Por cierto, el Sonderkommandoführer es Szmul Zacharias, el tercer narrador del libro. Los Sonderkommando eran los prisioneros (en su mayoría judíos) empleados por la administración de los campos para deshacerse de los “despojos” de las cámaras de gas, cremando cuerpos, rompiendo huesos, etcétera. Las secciones contadas desde el punto de vista de Szmul salen del tono de humor y absurdo de las de Doll y Thomsen; están construidas con un lenguaje más hermético y hasta, si se quiere, “poético”, quizá porque, en última instancia, Szmul es quien ha visto el horror más de cerca, y su lenguaje debe dar cuenta de ello.

Mirar el abismo

El tópico de “contemplar el horror” atraviesa el libro. Y es por ahí que Amis ensaya posibles respuestas a la pregunta con la que comenzó esta reseña, la de por qué los nazis gastaron millones en recursos de guerra para exterminar a los judíos. “[…] Entonces llegas a la Zona de Interés, y ella te dice quién eres”, leemos en la página 74. El campo de concentración como epifanía: ante el horror el alma se revela, y entendemos por fin qué somos capaces de hacer, hasta dónde podemos llegar.

Los campos de concentración, entonces, ponen en evidencia la inhumanidad esencial a los seres humanos. ¿Eso nos sirve para buscar la respuesta? Bueno, Amis propone también otras hipótesis. Una de ellas (quizá el momento en el que el tema es abordado más explícitamente) puede ser vinculada con Philip K Dick y con la sección de El hombre en el castillo en la que leemos “[los nazis] quieren ser agentes, no víctimas de la historia. Se identificaban con el poder divino, y se creían semejantes a los dioses. Ésta era la locura básica de todos ellos. Habían sido dominados por algún arquetipo. Habían expandido sus egos psicóticamente, y no sabían dónde terminaban ellos y dónde comenzaba su orgullo” (página 48 en la edición española de Minotauro).

Dick, evidentemente, también se planteó la pregunta del porqué, y ésa fue su solución (en un libro que, por cierto, desarrolla una historia en la que los nazis ganaron); Amis parte de esa noción (la posesión por un arquetipo, por una idea de lo divino) y vuelve a pensarla, a modularla: “Algo bastante sobrecogedor y ajeno.

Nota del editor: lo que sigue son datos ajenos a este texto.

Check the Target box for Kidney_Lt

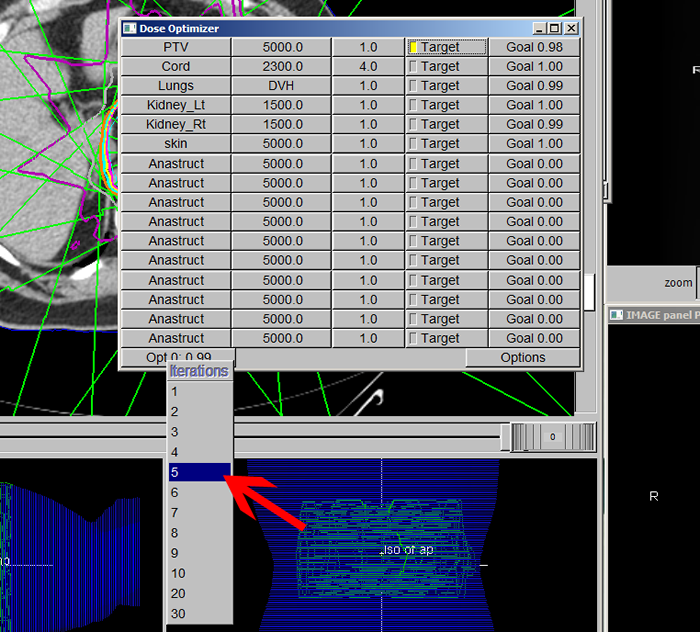pyautogui.click(x=414, y=105)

No lo llamaría ‘sobrenatural’, pero sólo porque no creo en lo sobrenatural. Da esa impresión: la de que algo es sobrenatural. ¿Tenían la voluntad? Pero ¿de dónde les ha venido? En su embestida hay azufre. Una auténtica vaharada del fuego del infierno. O quizá… o quizá es completamente humano y sencillo y simple […], viene al cabo de llevar mucho tiempo divulgando que la crueldad es una virtud […], el apetito de muerte…. En todas las modalidades. Abortos forzados, esterilizaciones. Eutanasia […] lo moderno, incluso futurista. Como se suponía que iba a ser Buna-Werke, la mayor y más avanzada fábrica de Europa. Eso combinado con algo increíblemente antiguo. Que se remonta a cuando éramos babuinos y mandriles […]. Todo esto será enjuiciado y quizá acabe sancionado con el cólico de la derrota. Saben que han perdido”. El que habla es un profesor “anciano y venerable”, interpelado por Thomsen, quien pregunta “¿Qué piensa que nos ha pasado? ¿O a ellos?”, en un momento en que la maquinaria bélica de la Alemania nazi se derrumba o ya se derrumbó.

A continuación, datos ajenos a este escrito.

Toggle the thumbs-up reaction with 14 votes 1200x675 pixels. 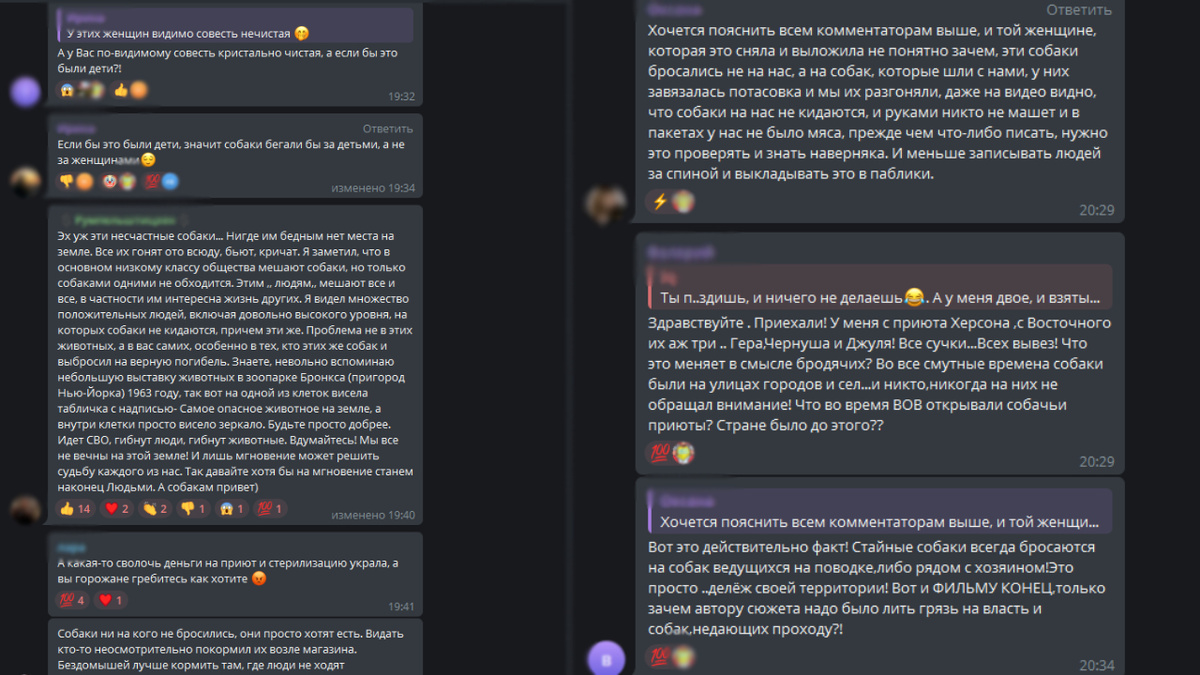pos(76,509)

Es tentador dejarse llevar por este impulso lector y decir que La Zona de Interés hace precisamente eso que señalan sus personajes sobre los campos de concentración: mostrarnos quiénes somos o podemos llegar a ser, mostrarnos esas cosas que hace el cerebro de reptil evolutivamente “cubierto” por la corteza cerebral que inventaron nuestros ancestros primates: usurpar, matar, destruir, usar la razón para engendrar horror. Todo eso es humano quizá porque no hay límites para lo humano: no hay, digamos, una “verdadera” naturaleza humana, y mucho menos una que pueda reconfortarnos.

Algo así es lo que nos dice Amis, después de hacernos reír.